The Monks used to be called the Torquays. They used to play surf music, cover Chuck Berry songs and serve as American GIs in Germany.
Then something happened; an epiphany of sorts. They left the army; ditched the pseudo-British name with its connotations of beat music, shaved their heads into monks’ tonsures and started playing the most rhythm-heavy progressive rock that had ever been heard.
Forty-three years after its original release, their only album Black Monk Time is being reissued and it has never sounded more current.
Roger Johnston’s fast percussion and the cynical, pithy rhetoric of Gary Burger’s lyrical is an obvious precursor to bands like Black-Flag, Dead Kennedy’s and The Descendents; punk landmarks.
“Monk Time” opens the album and spits out controversial polemic like, “Why do you kill all those kids out there in Vietnam?
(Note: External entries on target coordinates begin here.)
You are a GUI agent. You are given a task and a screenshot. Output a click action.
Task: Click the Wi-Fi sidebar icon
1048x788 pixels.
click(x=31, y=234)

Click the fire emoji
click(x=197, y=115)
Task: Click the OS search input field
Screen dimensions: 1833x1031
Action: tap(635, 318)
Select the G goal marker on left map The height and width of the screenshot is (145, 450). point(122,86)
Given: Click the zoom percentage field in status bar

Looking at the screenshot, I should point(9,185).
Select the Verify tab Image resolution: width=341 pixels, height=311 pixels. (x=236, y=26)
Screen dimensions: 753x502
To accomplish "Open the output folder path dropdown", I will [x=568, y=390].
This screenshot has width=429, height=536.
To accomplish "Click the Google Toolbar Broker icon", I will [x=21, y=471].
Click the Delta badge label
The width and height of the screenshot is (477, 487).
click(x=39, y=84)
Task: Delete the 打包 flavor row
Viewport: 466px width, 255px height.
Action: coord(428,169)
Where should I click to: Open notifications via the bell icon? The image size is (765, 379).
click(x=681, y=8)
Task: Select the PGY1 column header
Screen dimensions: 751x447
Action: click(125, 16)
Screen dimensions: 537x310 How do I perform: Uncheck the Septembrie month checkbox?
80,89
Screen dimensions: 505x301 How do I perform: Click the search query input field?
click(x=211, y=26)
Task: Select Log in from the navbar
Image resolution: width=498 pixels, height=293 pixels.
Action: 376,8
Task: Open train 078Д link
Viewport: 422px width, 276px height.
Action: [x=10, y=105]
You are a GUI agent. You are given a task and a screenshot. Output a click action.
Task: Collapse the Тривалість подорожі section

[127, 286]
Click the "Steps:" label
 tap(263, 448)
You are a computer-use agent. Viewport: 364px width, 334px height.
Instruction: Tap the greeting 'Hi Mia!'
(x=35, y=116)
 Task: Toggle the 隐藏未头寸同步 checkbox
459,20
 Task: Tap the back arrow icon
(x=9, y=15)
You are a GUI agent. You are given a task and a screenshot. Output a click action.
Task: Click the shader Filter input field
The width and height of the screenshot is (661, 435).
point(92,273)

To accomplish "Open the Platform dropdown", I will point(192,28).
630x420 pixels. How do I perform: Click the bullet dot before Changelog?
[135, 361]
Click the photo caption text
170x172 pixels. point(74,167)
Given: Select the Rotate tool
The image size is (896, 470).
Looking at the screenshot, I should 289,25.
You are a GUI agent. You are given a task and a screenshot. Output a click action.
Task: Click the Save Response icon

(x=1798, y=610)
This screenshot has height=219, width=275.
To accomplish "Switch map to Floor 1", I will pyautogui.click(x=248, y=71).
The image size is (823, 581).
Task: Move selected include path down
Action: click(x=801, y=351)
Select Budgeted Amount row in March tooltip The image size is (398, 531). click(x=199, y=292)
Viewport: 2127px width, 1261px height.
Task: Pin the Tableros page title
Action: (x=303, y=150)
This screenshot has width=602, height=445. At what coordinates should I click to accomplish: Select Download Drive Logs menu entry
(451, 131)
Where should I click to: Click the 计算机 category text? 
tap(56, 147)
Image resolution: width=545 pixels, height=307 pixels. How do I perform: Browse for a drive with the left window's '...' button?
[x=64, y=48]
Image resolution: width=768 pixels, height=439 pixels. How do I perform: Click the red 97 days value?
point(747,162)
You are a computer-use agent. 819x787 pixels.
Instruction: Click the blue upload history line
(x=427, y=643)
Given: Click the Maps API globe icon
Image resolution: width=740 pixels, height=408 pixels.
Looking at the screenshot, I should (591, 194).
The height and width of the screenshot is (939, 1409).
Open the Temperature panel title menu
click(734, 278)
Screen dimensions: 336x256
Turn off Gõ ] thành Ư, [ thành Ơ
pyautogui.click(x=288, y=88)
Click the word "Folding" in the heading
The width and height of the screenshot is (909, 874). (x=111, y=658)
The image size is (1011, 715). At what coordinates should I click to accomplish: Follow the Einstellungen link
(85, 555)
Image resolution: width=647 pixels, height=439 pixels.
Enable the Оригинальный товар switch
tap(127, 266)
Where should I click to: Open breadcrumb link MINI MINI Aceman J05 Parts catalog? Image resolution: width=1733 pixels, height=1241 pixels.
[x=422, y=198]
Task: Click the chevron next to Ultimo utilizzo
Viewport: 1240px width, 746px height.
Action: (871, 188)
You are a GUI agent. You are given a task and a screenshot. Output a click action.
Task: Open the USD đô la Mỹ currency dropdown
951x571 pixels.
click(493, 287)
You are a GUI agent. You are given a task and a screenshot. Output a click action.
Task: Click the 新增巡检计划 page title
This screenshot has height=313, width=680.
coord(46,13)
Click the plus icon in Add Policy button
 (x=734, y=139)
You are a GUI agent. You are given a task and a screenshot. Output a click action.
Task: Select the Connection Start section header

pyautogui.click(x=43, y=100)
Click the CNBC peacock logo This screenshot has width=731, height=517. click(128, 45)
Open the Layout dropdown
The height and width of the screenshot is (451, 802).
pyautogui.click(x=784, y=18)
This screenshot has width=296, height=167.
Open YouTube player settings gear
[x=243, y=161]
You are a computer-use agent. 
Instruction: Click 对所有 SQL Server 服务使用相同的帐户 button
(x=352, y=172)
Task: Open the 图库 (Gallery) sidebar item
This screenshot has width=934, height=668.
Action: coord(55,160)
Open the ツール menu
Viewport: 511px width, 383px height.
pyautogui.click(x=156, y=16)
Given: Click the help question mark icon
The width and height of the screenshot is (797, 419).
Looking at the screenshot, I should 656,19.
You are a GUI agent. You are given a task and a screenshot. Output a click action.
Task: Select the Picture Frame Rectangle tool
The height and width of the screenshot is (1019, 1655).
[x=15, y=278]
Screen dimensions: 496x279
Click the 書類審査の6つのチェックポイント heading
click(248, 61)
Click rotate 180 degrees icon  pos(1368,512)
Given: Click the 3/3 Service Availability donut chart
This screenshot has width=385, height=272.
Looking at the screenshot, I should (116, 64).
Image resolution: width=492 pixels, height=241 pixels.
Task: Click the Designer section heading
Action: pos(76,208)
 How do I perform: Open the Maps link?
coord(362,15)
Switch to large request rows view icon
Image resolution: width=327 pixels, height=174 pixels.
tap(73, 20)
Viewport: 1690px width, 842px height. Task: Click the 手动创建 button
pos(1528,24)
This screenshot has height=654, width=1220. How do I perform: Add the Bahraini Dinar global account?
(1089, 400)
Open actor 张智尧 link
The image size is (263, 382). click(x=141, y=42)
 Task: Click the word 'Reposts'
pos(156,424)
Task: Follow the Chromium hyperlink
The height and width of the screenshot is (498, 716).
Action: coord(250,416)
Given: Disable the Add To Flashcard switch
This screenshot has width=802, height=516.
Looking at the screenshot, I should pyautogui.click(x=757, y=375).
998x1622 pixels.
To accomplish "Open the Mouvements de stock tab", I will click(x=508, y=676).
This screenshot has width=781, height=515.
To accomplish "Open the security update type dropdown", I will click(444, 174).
Mad Vietcong.” It is not just their ex-military history that makes the song stunning but its’ modern scuzzy arrangements; anarchic keyboard, unrelenting beat and raspy screams. They are political without standing on the soapbox.
Then comes a song like “I Hate You” which is painfully lamenting and so far ahead of its’ time, preceding the shoegaze sound.
The most inexorably engaging record I’ve ever heard. Where the donald duck has this been all my life?